▶ **RECORDS TO PROCESS**:

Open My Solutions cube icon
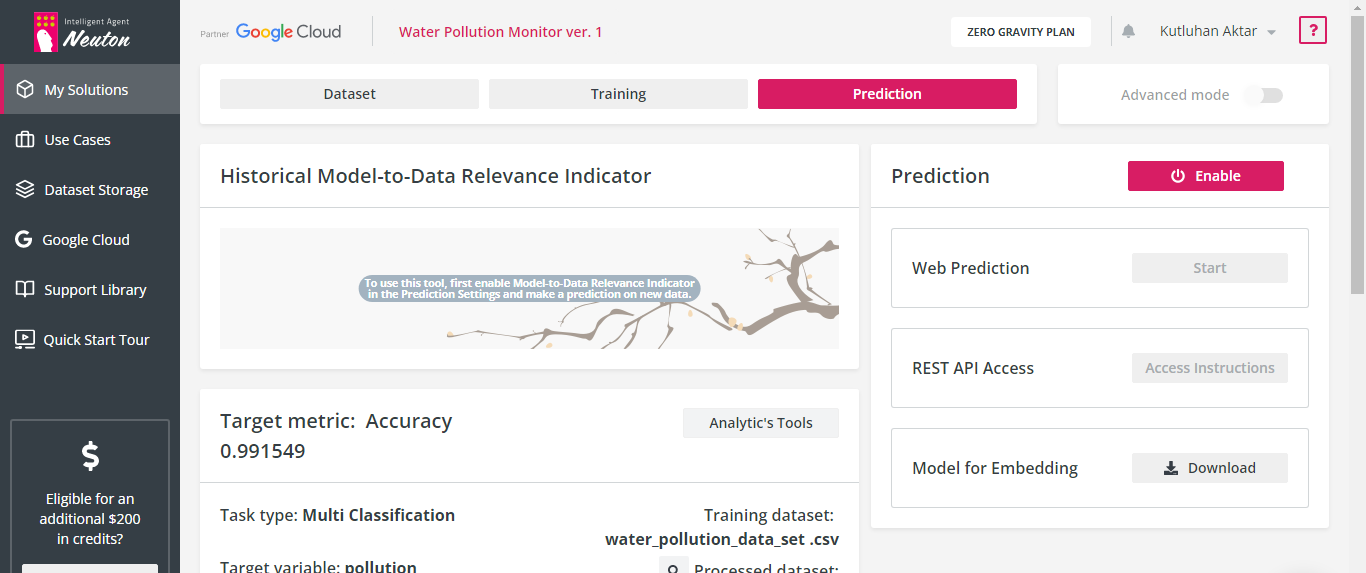 click(25, 90)
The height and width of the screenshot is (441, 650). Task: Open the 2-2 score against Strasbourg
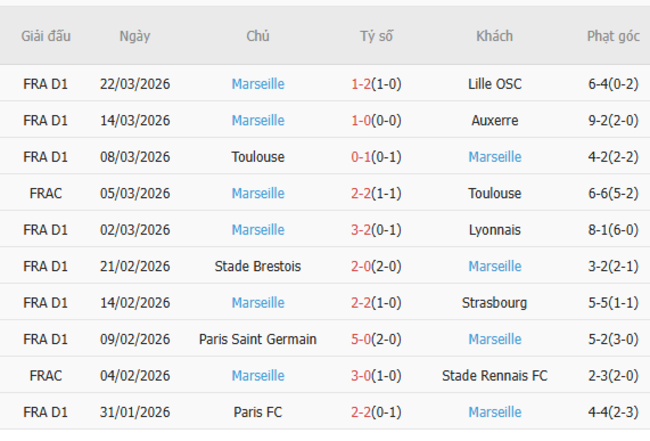360,303
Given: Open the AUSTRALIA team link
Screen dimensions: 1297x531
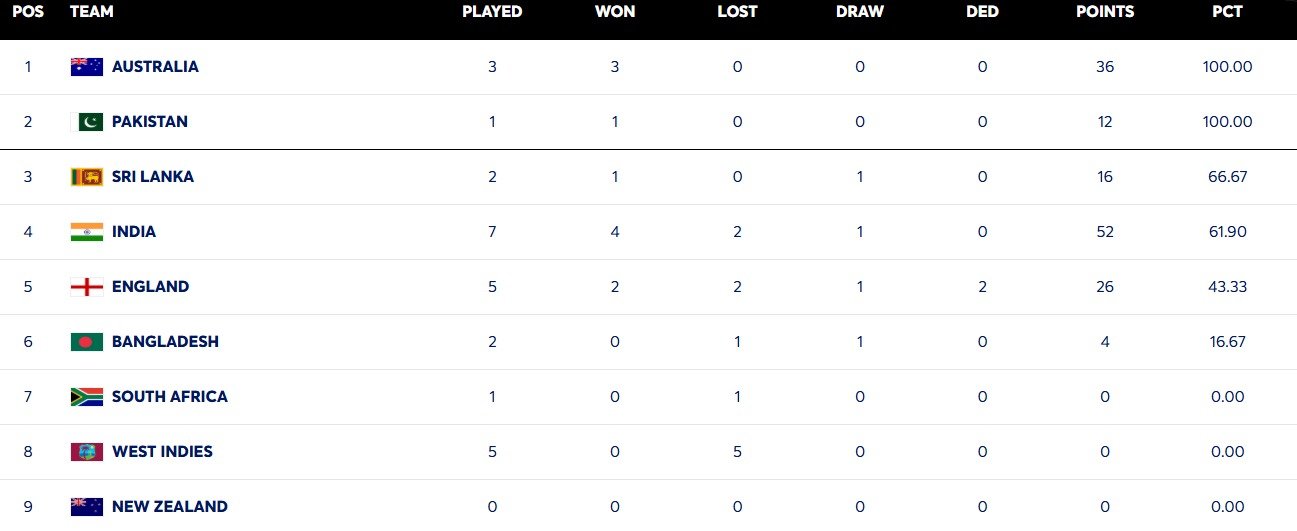Looking at the screenshot, I should (x=155, y=67).
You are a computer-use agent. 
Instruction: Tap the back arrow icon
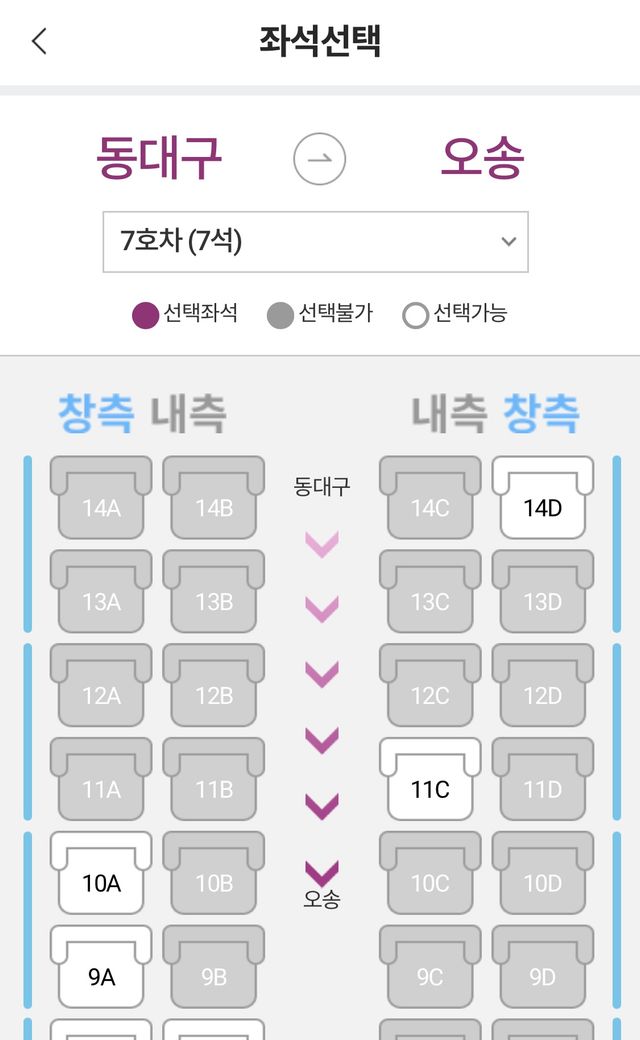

▶ **TASK DETAILS**: Could you repeat exactly the lines from the one containing "The height and" through the last line of the records, both included, without the pictures?

▶ **EXPECTED ANSWER**:
The height and width of the screenshot is (441, 650). Task: Open the 2-2 score against Strasbourg
360,303
Given: Open the AUSTRALIA team link
Screen dimensions: 1297x531
Looking at the screenshot, I should (x=155, y=67).
You are a computer-use agent. 
Instruction: Tap the back arrow icon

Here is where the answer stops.